Selected text:

Custom SGD was not updating parameters

I was learning pytorch from d2l website and writing a simple linear regression model. Here is my optimizer:

class SGD():
    def __init__(self, params, lr):
        self.params = params
        self.lr = lr
    def step(self):
        for param in self.params:
            param -= self.lr * param.grad
    def zero_grad(self):
        for param in self.params:
            if param.grad is not None:
                param.grad.zero_()

However, it could not update model parameters during training. I do not known what was going wrong.

Of note, the model parameters can be updated with the builtin optimizer: optim.SGD(model.parameters(), lr=self.learning_rate). Therefore, I suspect the problem is with my naive SGD implementation.

Below is a reproducible example:

import numpy as np
import pandas as pd
import torch
from torch import nn, optim
from torch.utils.data import Dataset, DataLoader, TensorDataset

import warnings
warnings.filterwarnings("ignore")


class SyntheticRegressionData():
    """synthetic tensor dataset for linear regression from S02"""
    def __init__(self, w, b, noise=0.01, num_trains=1000, num_vals=1000, batch_size=32):
        self.w = w
        self.b = b
        self.noise = noise
        self.num_trains = num_trains
        self.num_vals = num_vals
        self.batch_size = batch_size
        n = num_trains + num_vals
        self.X = torch.randn(n, len(w))
        self.y = torch.matmul(self.X, w.reshape(-1, 1)) + b + noise * torch.randn(n, 1)
    def get_tensorloader(self, tensors, train, indices=slice(0, None)):
        tensors = tuple(a[indices] for a in tensors)
        dataset = TensorDataset(*tensors)
        return DataLoader(dataset, self.batch_size, shuffle=train)
    def get_dataloader(self, train=True):
        indices = slice(0, self.num_trains) if train else slice(self.num_trains, None)
        return self.get_tensorloader((self.X, self.y), train, indices)
    def train_dataloader(self):
        return self.get_dataloader(train=True)
    def val_dataloader(self):
        return self.get_dataloader(train=False)
    

class LinearNetwork(nn.Module):
    def __init__(self, in_features, out_features):
        super().__init__()
        self.weight = nn.Parameter(torch.randn(in_features, out_features))
        self.bias = nn.Parameter(torch.randn(out_features))
    def forward(self, x):
        return torch.matmul(x, self.weight) + self.bias


class SGD():
    def __init__(self, params, lr):
        self.params = params
        self.lr = lr
    def step(self):
        for param in self.params:
            param -= self.lr * param.grad
    def zero_grad(self):
        for param in self.params:
            if param.grad is not None:
                param.grad.zero_()

Do this: Quote the forum post about the custom SGD optimizer word for word, beginning at the words "dataset = TensorDataset(*tensors)" and stopping after the words "else slice(self.num_trains, None)". The listing that follows comes from a different source than the forum post.

Recorded data:

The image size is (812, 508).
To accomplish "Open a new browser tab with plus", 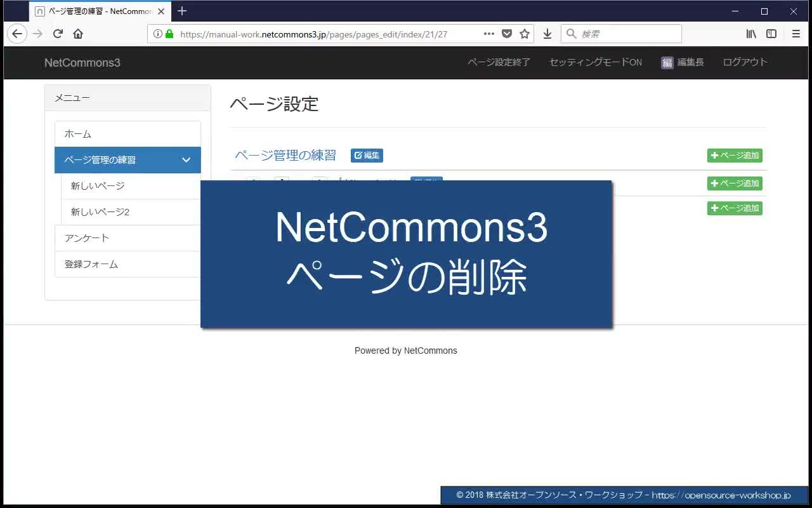I will click(182, 11).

Task output:
dataset = TensorDataset(*tensors)
        return DataLoader(dataset, self.batch_size, shuffle=train)
    def get_dataloader(self, train=True):
        indices = slice(0, self.num_trains) if train else slice(self.num_trains, None)